O fin y principio. La fugacidad del sueño ayuda a levantar la arquitectura de la realidad, presa de la inevitable revuelta. El plano final de la mujer solitaria sentada en un banco cualquiera de cualquier ciudad y rodeada de la miseria de sus carros y cartones, mirando el paso de un vértigo inédito, es el reflejo de la desgarradura, de la ausencia, de la poderosa desmemoria de los que pueden hacer algo –familiares, amores, políticos-, porque la pérdida del cielo y del mundo y del infierno seguirá perdiendo. La biografía de esta mujer abandonada a su suerte ya no está para consensos. Acaso acampó, tiempo atrás, en el cuerpo del amante con pasión líquida. Y se amaron. Y se ladraron. Y se huyeron. Y se buscaron. Y se quemaron. Y acaso prefiere ahora desajustarse del mundo y del cielo y del infierno para ajustarse a sí misma.

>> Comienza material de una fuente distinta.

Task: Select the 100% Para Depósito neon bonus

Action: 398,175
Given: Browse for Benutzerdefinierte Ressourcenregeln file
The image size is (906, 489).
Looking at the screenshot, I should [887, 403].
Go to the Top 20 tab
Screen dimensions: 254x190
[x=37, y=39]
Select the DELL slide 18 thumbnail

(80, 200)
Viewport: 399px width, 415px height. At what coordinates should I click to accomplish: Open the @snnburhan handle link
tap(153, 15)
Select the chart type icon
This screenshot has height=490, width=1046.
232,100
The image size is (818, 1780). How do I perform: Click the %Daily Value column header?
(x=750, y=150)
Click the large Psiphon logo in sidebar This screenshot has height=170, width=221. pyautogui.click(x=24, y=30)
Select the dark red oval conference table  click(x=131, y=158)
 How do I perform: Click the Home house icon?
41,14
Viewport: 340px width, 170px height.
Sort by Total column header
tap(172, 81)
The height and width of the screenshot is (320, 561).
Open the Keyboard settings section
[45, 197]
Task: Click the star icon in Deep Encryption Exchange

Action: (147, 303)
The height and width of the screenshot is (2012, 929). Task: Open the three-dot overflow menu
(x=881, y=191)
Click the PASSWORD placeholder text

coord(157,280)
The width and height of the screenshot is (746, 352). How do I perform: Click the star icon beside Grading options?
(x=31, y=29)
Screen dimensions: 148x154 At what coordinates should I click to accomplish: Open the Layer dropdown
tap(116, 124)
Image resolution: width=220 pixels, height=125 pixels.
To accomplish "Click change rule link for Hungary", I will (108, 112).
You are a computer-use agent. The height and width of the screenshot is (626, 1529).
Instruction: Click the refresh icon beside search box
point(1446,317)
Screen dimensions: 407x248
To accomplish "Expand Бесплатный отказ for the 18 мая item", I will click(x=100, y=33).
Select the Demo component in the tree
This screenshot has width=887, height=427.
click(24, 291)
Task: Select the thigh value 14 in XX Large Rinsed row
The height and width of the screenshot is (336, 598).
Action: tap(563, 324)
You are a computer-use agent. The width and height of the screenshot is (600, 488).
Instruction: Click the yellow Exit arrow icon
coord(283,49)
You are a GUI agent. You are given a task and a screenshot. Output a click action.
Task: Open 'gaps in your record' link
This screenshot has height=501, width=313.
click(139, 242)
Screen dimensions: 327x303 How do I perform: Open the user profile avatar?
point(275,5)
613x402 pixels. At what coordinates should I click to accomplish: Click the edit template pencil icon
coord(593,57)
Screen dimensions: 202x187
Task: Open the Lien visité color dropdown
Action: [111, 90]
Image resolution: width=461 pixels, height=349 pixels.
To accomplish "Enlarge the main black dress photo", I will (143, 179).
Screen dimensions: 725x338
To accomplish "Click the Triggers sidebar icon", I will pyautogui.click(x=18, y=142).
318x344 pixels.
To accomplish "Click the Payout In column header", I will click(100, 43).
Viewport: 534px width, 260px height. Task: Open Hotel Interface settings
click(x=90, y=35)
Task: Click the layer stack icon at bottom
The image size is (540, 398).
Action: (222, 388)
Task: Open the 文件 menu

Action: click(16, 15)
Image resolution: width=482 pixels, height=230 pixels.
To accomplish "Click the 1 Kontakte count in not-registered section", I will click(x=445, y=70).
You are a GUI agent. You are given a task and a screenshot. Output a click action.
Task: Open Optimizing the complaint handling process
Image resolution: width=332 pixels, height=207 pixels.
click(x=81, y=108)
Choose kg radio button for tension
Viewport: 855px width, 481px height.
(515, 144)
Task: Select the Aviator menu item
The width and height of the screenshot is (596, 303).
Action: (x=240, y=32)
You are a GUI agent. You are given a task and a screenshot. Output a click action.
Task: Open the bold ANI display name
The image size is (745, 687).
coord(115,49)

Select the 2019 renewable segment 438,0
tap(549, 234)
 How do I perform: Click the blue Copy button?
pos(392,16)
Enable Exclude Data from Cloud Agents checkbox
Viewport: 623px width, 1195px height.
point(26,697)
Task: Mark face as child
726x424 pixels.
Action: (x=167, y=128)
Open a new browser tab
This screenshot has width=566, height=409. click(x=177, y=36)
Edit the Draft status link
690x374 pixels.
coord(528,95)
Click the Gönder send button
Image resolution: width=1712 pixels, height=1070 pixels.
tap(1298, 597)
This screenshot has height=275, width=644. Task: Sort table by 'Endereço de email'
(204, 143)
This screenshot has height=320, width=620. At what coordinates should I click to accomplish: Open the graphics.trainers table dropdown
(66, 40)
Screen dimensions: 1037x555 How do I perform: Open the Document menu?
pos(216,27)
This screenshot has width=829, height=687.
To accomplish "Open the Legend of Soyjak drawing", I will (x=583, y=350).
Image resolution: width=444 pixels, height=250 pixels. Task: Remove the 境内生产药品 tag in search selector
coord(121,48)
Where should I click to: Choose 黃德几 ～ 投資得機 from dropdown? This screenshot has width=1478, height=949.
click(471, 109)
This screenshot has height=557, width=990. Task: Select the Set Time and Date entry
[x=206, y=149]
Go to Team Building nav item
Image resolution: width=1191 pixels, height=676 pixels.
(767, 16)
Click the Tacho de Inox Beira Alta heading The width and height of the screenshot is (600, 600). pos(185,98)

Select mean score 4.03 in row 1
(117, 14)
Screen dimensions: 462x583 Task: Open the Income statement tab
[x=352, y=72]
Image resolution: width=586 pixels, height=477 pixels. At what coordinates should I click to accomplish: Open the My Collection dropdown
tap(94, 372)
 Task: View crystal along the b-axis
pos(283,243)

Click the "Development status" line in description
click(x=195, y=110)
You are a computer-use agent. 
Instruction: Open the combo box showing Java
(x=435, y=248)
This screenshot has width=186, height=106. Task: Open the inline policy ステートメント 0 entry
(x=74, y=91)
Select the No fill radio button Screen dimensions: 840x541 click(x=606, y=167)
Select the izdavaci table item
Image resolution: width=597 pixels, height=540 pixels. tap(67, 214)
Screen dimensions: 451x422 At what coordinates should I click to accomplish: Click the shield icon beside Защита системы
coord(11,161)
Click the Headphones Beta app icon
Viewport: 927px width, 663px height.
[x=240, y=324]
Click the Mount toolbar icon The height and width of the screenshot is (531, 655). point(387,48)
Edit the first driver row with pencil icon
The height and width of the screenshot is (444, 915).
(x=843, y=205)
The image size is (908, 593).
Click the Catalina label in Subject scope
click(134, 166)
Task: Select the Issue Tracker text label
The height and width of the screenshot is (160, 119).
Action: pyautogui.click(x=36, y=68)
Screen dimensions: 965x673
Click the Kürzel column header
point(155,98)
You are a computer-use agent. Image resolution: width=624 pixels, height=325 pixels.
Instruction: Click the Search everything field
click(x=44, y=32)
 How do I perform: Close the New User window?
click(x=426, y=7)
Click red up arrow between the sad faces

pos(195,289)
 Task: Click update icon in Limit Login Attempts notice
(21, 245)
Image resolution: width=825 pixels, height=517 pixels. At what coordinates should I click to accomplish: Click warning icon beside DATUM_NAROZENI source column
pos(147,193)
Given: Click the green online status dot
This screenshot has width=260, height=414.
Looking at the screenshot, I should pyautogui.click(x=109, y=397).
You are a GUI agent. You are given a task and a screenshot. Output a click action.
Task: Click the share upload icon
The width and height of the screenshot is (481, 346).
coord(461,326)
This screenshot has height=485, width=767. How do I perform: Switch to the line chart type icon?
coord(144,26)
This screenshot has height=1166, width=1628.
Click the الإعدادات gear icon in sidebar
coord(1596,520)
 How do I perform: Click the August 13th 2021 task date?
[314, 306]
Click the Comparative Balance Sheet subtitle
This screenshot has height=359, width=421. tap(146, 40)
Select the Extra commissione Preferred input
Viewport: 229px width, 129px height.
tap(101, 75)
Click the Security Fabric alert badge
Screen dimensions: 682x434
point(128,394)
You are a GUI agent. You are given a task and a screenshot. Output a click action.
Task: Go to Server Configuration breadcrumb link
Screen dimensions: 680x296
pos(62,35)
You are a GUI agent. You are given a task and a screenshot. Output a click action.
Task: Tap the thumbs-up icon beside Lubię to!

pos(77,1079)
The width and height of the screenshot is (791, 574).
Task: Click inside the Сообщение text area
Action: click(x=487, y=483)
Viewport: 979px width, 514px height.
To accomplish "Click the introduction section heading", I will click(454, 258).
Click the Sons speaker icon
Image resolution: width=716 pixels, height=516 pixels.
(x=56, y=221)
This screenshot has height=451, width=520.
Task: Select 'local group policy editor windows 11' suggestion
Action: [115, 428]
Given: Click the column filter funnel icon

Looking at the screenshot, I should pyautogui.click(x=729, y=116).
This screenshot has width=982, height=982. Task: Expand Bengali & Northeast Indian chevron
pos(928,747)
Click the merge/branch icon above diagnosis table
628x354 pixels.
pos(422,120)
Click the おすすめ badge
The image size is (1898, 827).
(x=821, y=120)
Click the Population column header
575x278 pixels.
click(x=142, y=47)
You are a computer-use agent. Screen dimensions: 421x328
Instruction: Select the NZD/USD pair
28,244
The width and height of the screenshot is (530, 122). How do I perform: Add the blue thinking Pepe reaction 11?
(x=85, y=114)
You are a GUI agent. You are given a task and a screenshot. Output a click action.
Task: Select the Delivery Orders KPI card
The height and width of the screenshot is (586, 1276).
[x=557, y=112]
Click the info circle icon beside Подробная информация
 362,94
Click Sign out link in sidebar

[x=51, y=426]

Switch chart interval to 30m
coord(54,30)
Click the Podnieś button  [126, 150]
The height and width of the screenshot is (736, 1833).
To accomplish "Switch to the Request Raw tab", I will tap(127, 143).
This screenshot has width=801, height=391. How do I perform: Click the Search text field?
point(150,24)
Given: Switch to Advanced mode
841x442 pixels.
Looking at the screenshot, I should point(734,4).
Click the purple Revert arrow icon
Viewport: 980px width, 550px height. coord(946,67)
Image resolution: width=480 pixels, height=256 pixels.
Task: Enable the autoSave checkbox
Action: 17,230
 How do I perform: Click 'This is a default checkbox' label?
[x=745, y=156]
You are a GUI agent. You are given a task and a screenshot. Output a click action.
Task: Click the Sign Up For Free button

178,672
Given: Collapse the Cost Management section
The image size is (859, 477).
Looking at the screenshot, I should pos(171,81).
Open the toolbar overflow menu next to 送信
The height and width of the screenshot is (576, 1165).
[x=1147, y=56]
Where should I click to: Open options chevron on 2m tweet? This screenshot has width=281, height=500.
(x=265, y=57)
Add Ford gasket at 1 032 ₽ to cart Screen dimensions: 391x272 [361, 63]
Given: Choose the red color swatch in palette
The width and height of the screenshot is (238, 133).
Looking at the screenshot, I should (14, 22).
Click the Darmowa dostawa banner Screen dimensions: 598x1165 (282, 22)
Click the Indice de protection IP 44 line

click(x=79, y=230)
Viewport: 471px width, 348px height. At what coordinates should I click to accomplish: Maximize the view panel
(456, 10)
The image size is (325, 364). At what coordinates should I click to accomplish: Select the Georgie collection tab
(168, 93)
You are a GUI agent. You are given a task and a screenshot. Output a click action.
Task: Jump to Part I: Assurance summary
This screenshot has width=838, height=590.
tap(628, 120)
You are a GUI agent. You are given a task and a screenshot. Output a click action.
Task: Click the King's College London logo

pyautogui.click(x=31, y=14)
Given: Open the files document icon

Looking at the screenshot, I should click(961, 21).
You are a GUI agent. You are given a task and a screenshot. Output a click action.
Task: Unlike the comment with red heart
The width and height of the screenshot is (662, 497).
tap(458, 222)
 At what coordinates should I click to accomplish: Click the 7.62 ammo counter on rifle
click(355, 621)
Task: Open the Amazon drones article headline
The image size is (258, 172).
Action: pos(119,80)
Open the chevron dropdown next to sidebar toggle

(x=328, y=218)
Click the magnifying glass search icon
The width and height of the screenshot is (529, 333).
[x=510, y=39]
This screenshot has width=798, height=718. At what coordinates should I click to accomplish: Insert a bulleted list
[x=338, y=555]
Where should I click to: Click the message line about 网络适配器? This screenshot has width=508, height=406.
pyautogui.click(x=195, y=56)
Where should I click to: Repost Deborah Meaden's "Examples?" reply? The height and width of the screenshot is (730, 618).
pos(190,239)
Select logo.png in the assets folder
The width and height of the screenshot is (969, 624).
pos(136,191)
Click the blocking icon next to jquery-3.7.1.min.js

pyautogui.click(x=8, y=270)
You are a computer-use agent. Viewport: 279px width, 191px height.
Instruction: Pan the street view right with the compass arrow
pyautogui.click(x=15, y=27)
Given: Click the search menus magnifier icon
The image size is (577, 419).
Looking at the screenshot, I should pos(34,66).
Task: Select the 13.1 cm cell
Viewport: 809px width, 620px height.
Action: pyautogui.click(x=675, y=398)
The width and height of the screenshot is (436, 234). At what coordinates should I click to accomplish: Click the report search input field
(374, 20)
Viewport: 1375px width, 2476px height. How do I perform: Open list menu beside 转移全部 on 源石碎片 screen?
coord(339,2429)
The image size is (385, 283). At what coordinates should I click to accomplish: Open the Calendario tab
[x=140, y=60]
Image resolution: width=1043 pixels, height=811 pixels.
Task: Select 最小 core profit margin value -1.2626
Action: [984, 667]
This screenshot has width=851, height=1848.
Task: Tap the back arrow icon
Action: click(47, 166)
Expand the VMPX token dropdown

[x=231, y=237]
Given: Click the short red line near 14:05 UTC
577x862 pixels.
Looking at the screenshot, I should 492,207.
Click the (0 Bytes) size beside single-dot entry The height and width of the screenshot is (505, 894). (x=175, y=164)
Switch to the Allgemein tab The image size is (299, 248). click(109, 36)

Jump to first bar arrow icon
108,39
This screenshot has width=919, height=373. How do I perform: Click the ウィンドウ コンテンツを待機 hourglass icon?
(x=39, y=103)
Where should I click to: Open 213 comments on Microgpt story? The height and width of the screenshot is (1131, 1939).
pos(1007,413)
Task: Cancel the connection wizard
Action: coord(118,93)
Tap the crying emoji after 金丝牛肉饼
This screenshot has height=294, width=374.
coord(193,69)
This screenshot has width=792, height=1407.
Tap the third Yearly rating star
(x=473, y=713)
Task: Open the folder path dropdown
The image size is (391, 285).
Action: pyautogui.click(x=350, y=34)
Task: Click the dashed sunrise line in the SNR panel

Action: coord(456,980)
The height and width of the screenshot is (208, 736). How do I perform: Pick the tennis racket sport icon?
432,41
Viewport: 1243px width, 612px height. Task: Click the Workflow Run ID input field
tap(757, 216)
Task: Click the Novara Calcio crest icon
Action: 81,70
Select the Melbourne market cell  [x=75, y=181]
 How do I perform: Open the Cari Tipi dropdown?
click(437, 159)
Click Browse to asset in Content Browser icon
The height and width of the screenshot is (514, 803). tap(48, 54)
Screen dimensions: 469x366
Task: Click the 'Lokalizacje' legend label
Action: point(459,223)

Lo que tenemos que aprender, lo decía el filósofo, es cómo hacer el bien y evitar el mal. Miramos el crecimiento de las plantas o los movimientos de las estrellas y apartamos nuestra atención de la vida. Es el compás roto del varado, en versos del poeta: “Pero esta noche el capitán, borracho / de ron y de silencios, / me deja la memoria a la deriva, / y este viento civil entre los árboles / me sabe amar, me sabe a mar colérico en los mástiles, / a memoria morosa en las heridas, / a norte y sur de rosa de los tiempos”.

Parece compartir Rosa Gimeno, en última instancia, la sabiduría del alemán Friedrich Schelling: “En el hombre está el poder entero de lo tenebroso y, a la vez, la fuerza entera de la luz”. Esto es, los fuertes contrastes de luz y sombra para dramatizar el realismo de su mirada. Como en el cuadro de Caravaggio, un bello itinerario que nos llena de placer. Es lo que tiene el tiempo cinematográfico bien entendido.